→ 提示された本文:
————

完全手作りのオリジナル作品となっており、
同じ物は一つとありません。
(鋳造する際ロウ型は溶けて無くなって
しまいますので全て一点物となります。)

宝飾作成のカテゴリーの中では
"鋳金"蜜蝋鋳造となります。
(多くはハードワックス主体の鋳造です)

地金は純銀(950)を使用しております。

また研磨の全てを伝統的な金属の道具
(ヤスリ/キサゲ/磨きヘラ)で行っております。
ロジウムメッキや研磨機による鏡面仕上げは
行わず、手仕事によるヘラ掛けのみで、
たんねんに一つひとつ磨きあげ、
仕上げおります。

ソフトワックス鋳造の特徴ある鋳肌と風合いを
最大限生かした仕上がりになっております。
独特の滑りのある光沢をお楽しみください。

ペンダントトップにはワックスコードを
無料でお付けいたしております。
別売りでシルバーチェーンもございますので、
ご要望の際はお申し付けください。
詳しくは、商品画面をご覧ください。

※シルバーチェーン
一律3千円。長さは55cmです。
なお、シルバーチェーンのみでの販売は
いたしておりません。ご了承ください。

※ワックスコード
長さは75cmです。
不要の場合は申しつけください。


[作者略歴]
大学卒業後、修道院に入る。

————

→ 表示データ:
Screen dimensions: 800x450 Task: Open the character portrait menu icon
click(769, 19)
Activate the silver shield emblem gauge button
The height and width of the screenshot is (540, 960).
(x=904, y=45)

————

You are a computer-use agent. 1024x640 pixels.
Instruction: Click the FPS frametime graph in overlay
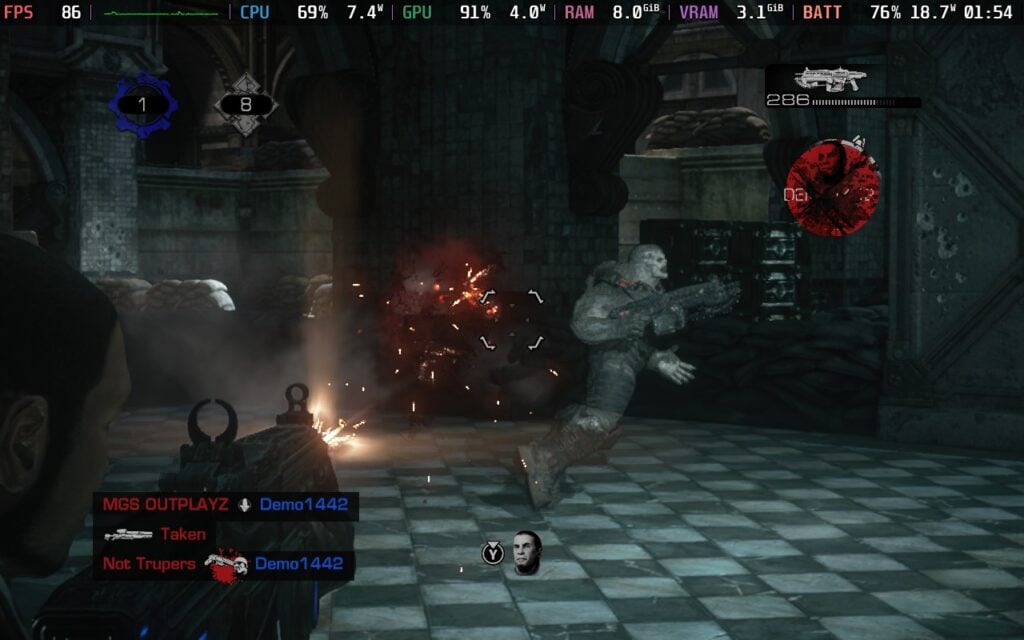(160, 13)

————

→ やること:
A - 本文の「また研磨の全てを」で始まる段落を、主な事実を残したまま箇条書きにまとめる。
B - 本文のうち、「完全手作りのオリジナル作品となっており、」で始まり「(ヤスリ/キサゲ/磨きヘラ)で行っております。」まで続く部分を、一字も変えずに書き写す。
データは参照しなくてよい。

→ 作業の結果:
A -
- 研磨はすべて伝統的な金属の道具(ヤスリ・キサゲ・磨きヘラ)で行う。
- ロジウムメッキや研磨機による鏡面仕上げはしない。
- 手仕事のヘラ掛けだけで、一つずつ丁寧に磨いて仕上げる。

B -
完全手作りのオリジナル作品となっており、
同じ物は一つとありません。
(鋳造する際ロウ型は溶けて無くなって
しまいますので全て一点物となります。)

宝飾作成のカテゴリーの中では
"鋳金"蜜蝋鋳造となります。
(多くはハードワックス主体の鋳造です)

地金は純銀(950)を使用しております。

また研磨の全てを伝統的な金属の道具
(ヤスリ/キサゲ/磨きヘラ)で行っております。